20160525_143353Es fängt an mit persönlichen Problemen, da stimmt die Nebenkostenabrechnung nicht, die Handyrechnung ist fehlerhaft und und und….

Es sind für uns große Probleme, die wir bewältigen müssen – es sind kleine Probleme wenn wir mal über den Tellerrand schauen. Die Welt da draußen spielt verrückt, wir müssen Angst haben, dass wir eine S Bahn besteigen und nicht das Ziel der Fahrt erreichen, weil es Idioten gibt, die genau diese Bahn in die Luft sprengen, dass wir nicht mehr aus dem Haus gehen können ohne uns sicher zu fühlen und am Ende des Tages sagen dürfen: Ich bin zu Hause und habe diesen Tag überlebt. Wir leben in einer Welt, die wurde uns geschenkt und wir sollten dieses Geschenk annehmen, wir sollten dankbar sein dafür, dass wir hier sein dürfen.

Wir können nicht überall helfen, wo Hilfe gebraucht wird. Es gibt zuviele Baustellen, die nach Hilfe rufen, die Welt ist einfach zu groß. Wir helfen meist dort, wo wir vielleicht eine persönliche Bindung haben, wo wir Menschen kennen, die unsere Hilfe brauchen. Ich persönlich tue es gern, helfen wo es nur geht.

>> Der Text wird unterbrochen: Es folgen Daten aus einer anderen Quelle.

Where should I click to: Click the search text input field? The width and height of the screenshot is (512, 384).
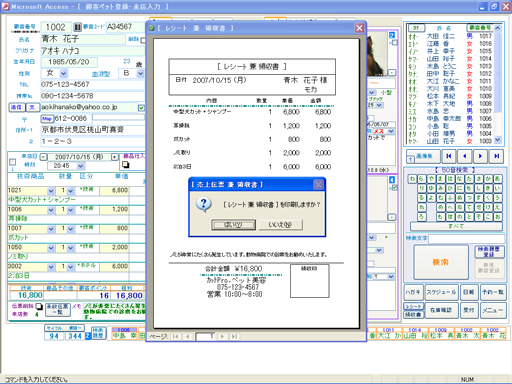466,239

Aktuell betrifft es Italien, vom Erdbeben erschüttert haben diese Menschen sehr viel verloren, ein armes Land in Europa was dringend unsere Hilfe braucht. Ich habe diese Region und ihre Menschen kennen und lieben gelernt und würde so gern helfen.

Dort wo wir kürzlich noch ein tolles Bild gemacht haben, ist heute nur noch Schutt und Asche, dieser Ort existiert nicht mehr und das Bild ist nur noch eine Erinnerung wie schön es mal war. Dieses Bild wird es so schnell nicht mehr geben, direkt neben der Basilika aufgenommen, dort wo heute nur noch Trümmer liegen, weil sie dem Erdbeben nicht standhalten konnte. Ich bin in Gedanken in Norcia und wünsche den Menschen viel Kraft für den Wiederaufbau.